# INPUT FOR THIS TASK:
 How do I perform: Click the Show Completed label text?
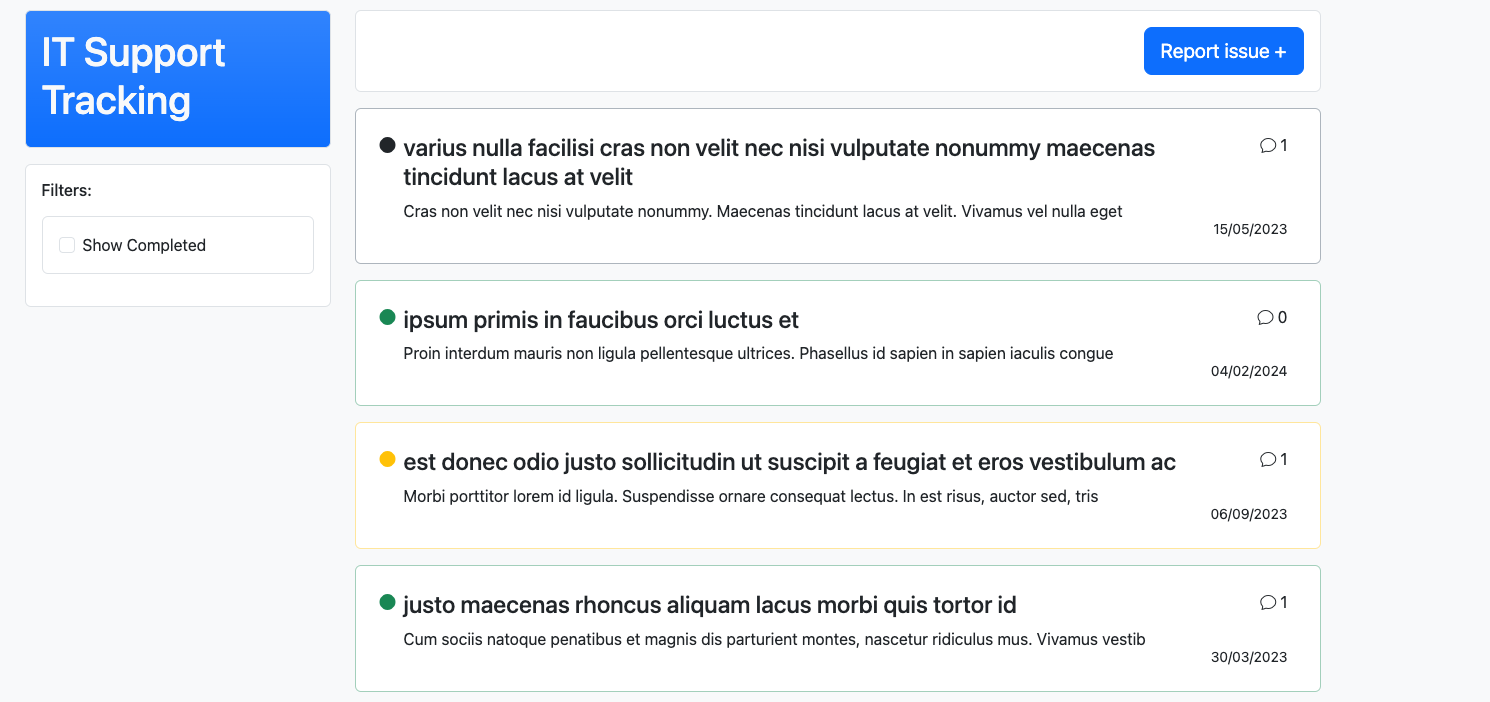pyautogui.click(x=144, y=246)
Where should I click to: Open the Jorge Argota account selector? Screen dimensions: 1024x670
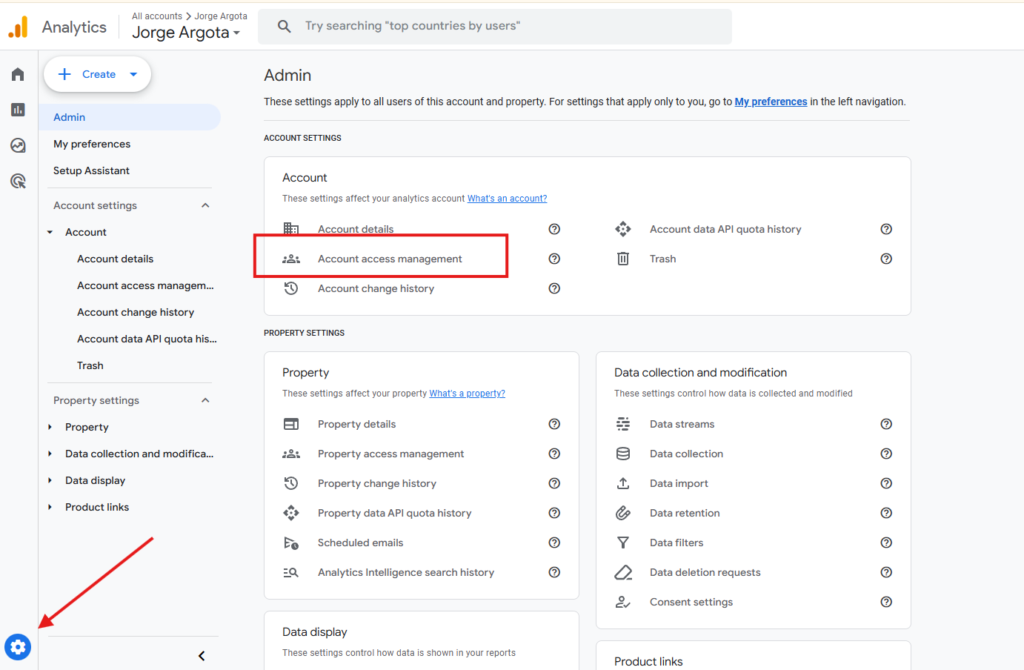pyautogui.click(x=187, y=33)
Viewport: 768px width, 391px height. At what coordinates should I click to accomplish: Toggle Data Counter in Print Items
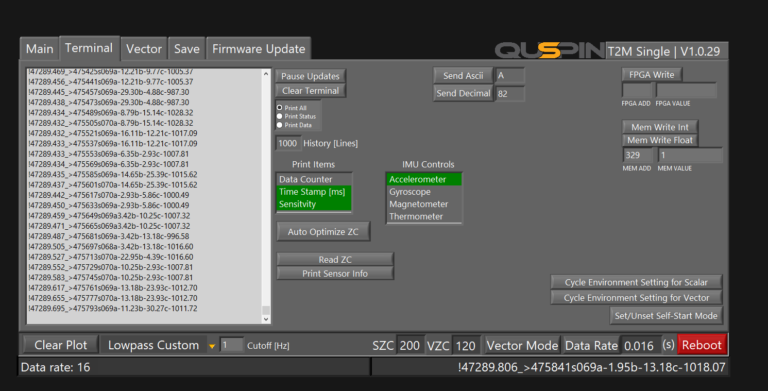tap(314, 179)
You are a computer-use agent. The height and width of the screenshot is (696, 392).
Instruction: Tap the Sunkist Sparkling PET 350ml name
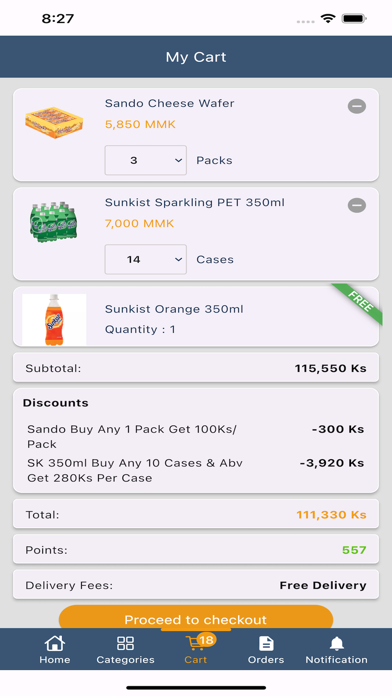tap(194, 202)
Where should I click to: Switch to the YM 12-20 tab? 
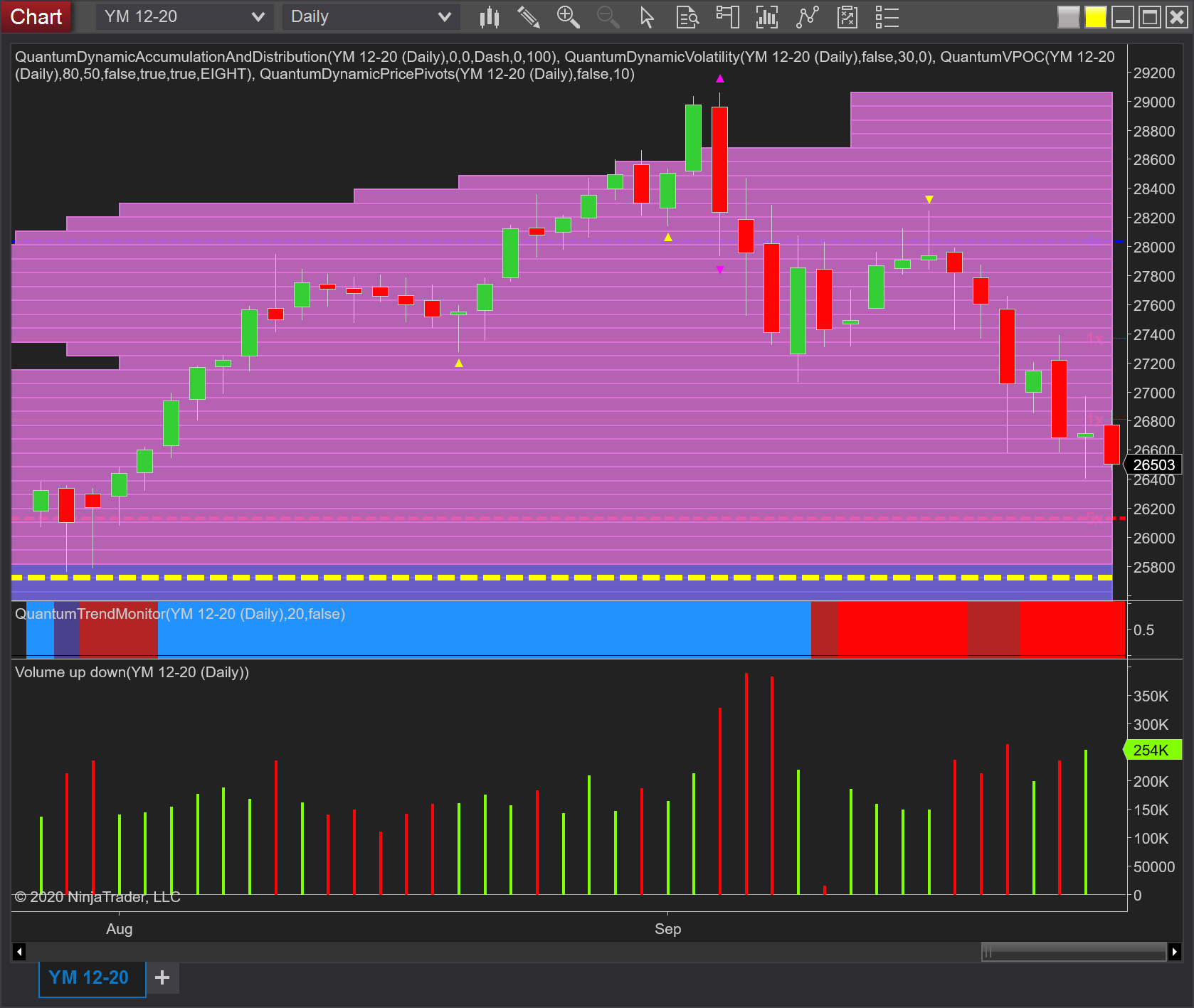[89, 977]
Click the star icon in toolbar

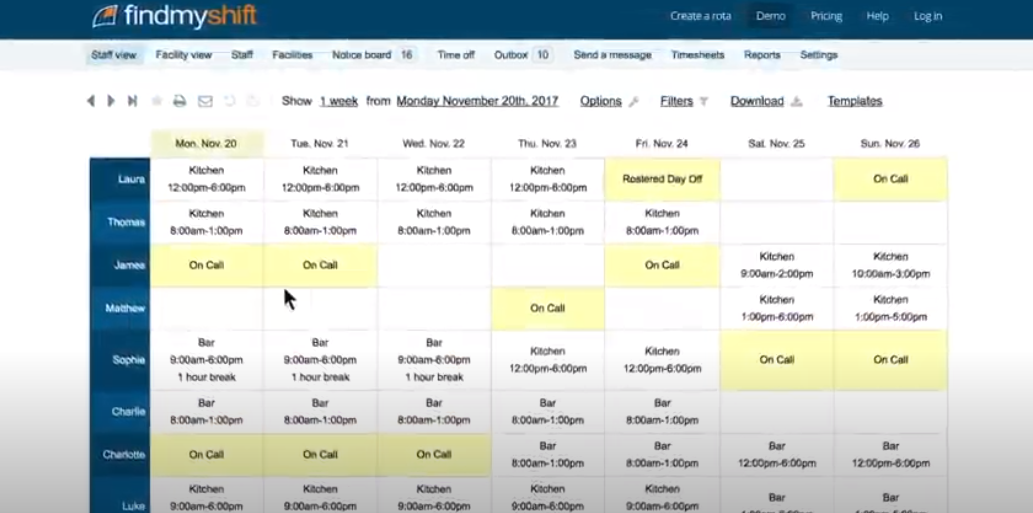coord(156,101)

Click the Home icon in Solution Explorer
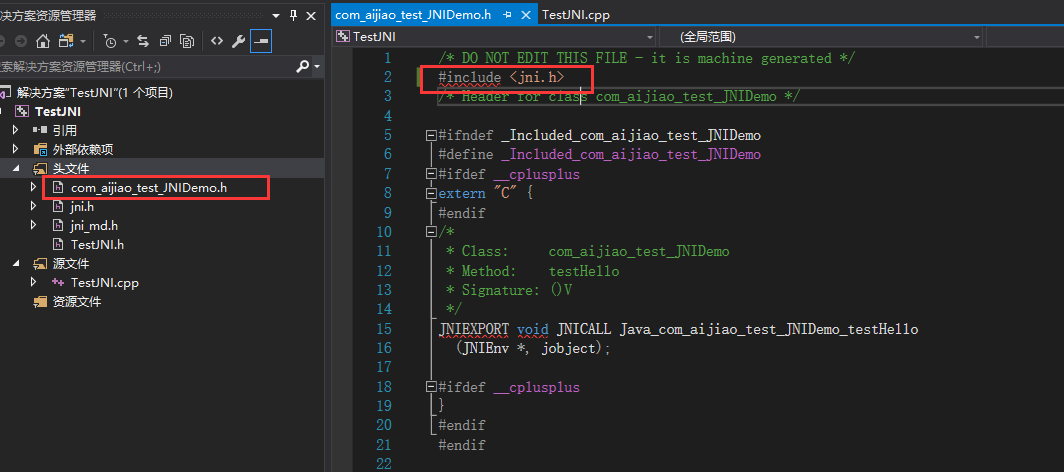pyautogui.click(x=42, y=41)
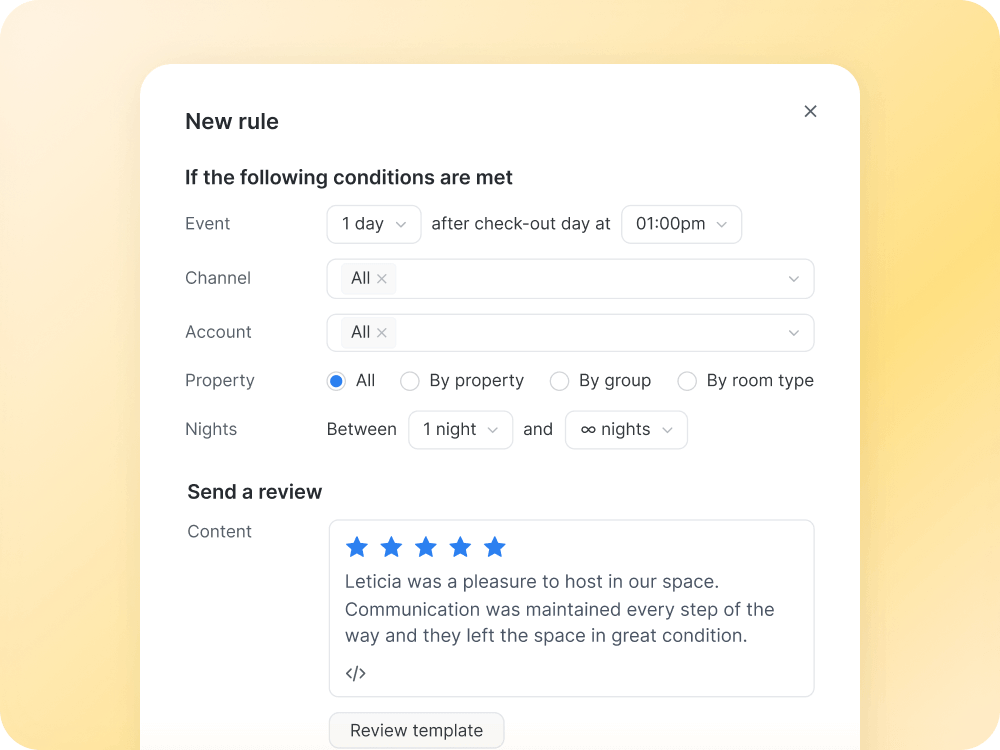Click the fourth star of the review
This screenshot has height=750, width=1000.
coord(460,546)
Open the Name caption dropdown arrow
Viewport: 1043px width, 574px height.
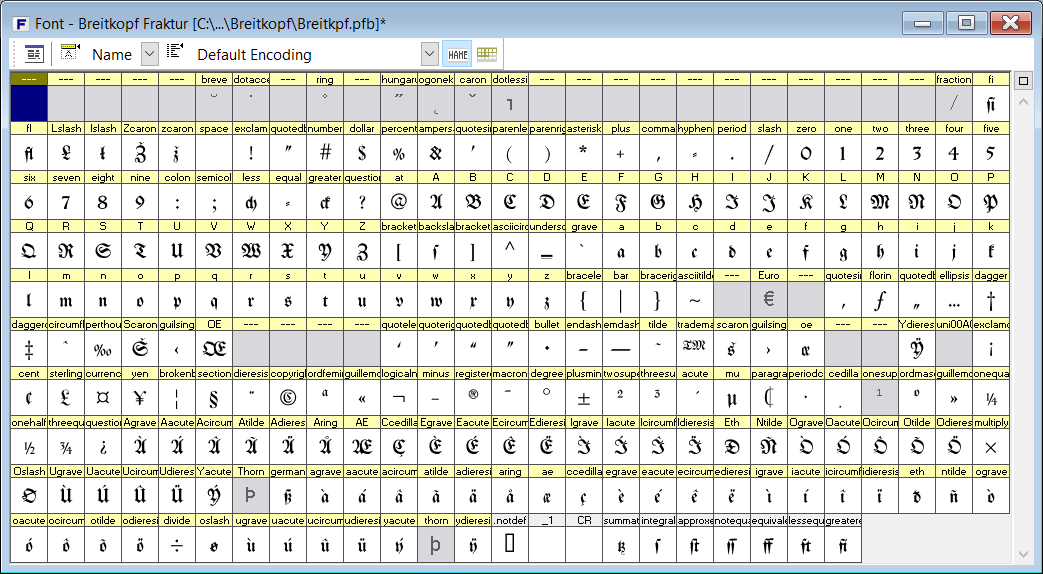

# TASK BRIEF:
In your copy, every entry above must match word for word, and no picture may appear.

# OUTPUT OF THE EXERCISE:
 How do I perform: Click the Show Completed label text?
pyautogui.click(x=144, y=246)
Where should I click to: Open the Jorge Argota account selector? Screen dimensions: 1024x670
pyautogui.click(x=187, y=33)
Viewport: 768px width, 391px height. At what coordinates should I click to accomplish: Toggle Data Counter in Print Items
tap(314, 179)
You are a computer-use agent. The height and width of the screenshot is (696, 392).
Instruction: Tap the Sunkist Sparkling PET 350ml name
tap(194, 202)
Where should I click to: Switch to the YM 12-20 tab? 
[89, 977]
Click the star icon in toolbar

coord(156,101)

Click the Home icon in Solution Explorer
pyautogui.click(x=42, y=41)
Click the fourth star of the review
This screenshot has height=750, width=1000.
coord(460,546)
Open the Name caption dropdown arrow
Viewport: 1043px width, 574px height.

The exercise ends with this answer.